A difficult 2009 exposed a lot of fault lines within the IT organization. In particular, virtualization made obvious the inefficient use of hardware. We became cognizant not only all the money being spent on systems, but the small fortune spent powering and cooling these systems became a cause for shame at a time when companies were laying off workers. And while great progress was made on this front in the past year, there is still much to do in terms of rationalizing the number of applications that need to be supported and increasing the number of systems that each administrator can reasonably manage.
The economy promises to be more settled in 2010, but that hardly means returning to IT's old ways. If anything, it means managing IT will be more challenging than ever as the business as a whole wants to grow with few major investments. That means that IT organization will be asked to support an expanding number of business processes, while either continuing to reduce, or at least maintain, current levels of IT spending.
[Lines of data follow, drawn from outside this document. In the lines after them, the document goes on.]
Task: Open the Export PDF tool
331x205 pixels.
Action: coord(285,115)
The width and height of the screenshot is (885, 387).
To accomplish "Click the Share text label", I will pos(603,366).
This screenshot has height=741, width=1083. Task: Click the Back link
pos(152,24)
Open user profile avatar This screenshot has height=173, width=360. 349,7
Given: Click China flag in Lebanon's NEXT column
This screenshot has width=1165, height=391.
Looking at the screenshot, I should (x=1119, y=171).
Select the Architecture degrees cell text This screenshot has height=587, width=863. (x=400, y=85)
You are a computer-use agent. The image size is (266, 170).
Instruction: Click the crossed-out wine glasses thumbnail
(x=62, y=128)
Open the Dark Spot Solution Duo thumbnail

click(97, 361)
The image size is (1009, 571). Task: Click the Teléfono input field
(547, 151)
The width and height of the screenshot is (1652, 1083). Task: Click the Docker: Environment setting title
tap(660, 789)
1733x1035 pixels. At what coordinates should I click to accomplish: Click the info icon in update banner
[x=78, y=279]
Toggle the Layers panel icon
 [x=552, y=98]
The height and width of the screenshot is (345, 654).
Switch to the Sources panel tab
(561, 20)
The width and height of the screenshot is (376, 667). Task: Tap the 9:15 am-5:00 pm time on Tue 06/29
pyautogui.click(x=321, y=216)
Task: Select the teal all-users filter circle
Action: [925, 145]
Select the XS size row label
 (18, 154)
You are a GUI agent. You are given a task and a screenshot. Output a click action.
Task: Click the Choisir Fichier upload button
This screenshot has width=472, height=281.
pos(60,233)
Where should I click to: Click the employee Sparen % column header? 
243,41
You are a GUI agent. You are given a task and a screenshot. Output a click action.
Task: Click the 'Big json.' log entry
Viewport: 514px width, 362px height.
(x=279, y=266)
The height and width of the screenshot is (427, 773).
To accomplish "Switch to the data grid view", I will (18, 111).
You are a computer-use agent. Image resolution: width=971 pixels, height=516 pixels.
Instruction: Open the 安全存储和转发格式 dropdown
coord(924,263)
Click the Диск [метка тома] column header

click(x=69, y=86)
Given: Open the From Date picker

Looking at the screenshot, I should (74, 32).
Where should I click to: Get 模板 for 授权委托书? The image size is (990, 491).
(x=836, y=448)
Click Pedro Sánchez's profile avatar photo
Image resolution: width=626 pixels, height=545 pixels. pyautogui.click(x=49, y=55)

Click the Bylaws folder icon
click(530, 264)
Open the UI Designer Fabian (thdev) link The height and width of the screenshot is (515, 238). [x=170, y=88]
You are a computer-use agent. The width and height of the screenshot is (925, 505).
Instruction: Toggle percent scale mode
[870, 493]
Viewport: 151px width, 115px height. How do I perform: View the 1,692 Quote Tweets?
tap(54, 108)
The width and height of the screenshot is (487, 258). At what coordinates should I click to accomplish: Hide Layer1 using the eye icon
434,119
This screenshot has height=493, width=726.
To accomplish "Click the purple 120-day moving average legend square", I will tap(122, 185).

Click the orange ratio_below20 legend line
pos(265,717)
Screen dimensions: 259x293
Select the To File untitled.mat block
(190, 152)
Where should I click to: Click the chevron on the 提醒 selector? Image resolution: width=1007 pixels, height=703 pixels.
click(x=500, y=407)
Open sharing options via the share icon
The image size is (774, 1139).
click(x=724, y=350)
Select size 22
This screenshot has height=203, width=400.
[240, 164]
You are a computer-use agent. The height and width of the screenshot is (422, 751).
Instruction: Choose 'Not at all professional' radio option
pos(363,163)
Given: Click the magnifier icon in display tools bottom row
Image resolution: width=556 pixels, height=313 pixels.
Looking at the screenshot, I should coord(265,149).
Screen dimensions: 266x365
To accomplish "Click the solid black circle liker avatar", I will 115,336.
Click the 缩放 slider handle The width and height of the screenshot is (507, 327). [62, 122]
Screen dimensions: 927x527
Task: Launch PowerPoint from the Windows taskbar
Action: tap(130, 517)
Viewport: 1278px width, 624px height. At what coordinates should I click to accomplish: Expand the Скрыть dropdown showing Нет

To accomplish that, IT organizations must focus more on process amid its traditional realm of products, people and process. Throwing products and people at it won't be an acceptable answer to any given problem. That means mastering IT automation tools that will allow the same number of people using the same amount of products to do more.
Industry analysts like to refer to this trend as increasing the maturity level of the IT organization. That's a nice way of saying companies need to bring more professional business management to their IT operations to get the most out of investments that for the past several years have been allowed to claim an increasing share of the overall corporate budget.
For the people in charge of those budgets, that means coming up with a plan that shows how they plan to become a whole lot more efficient so the rest of business can grow. Anything less won't meet expectations, which will almost certainly be followed swiftly by the usual draconian response from people that live and die by spreadsheets. So this is what business executives are really saying to IT managers in 2010: Grow up or get out.
You'll hear the same business mantra everywhere, so you might as well resolve to stay put and start maturing from where you are now, rather than going somewhere else to find the same set of problems.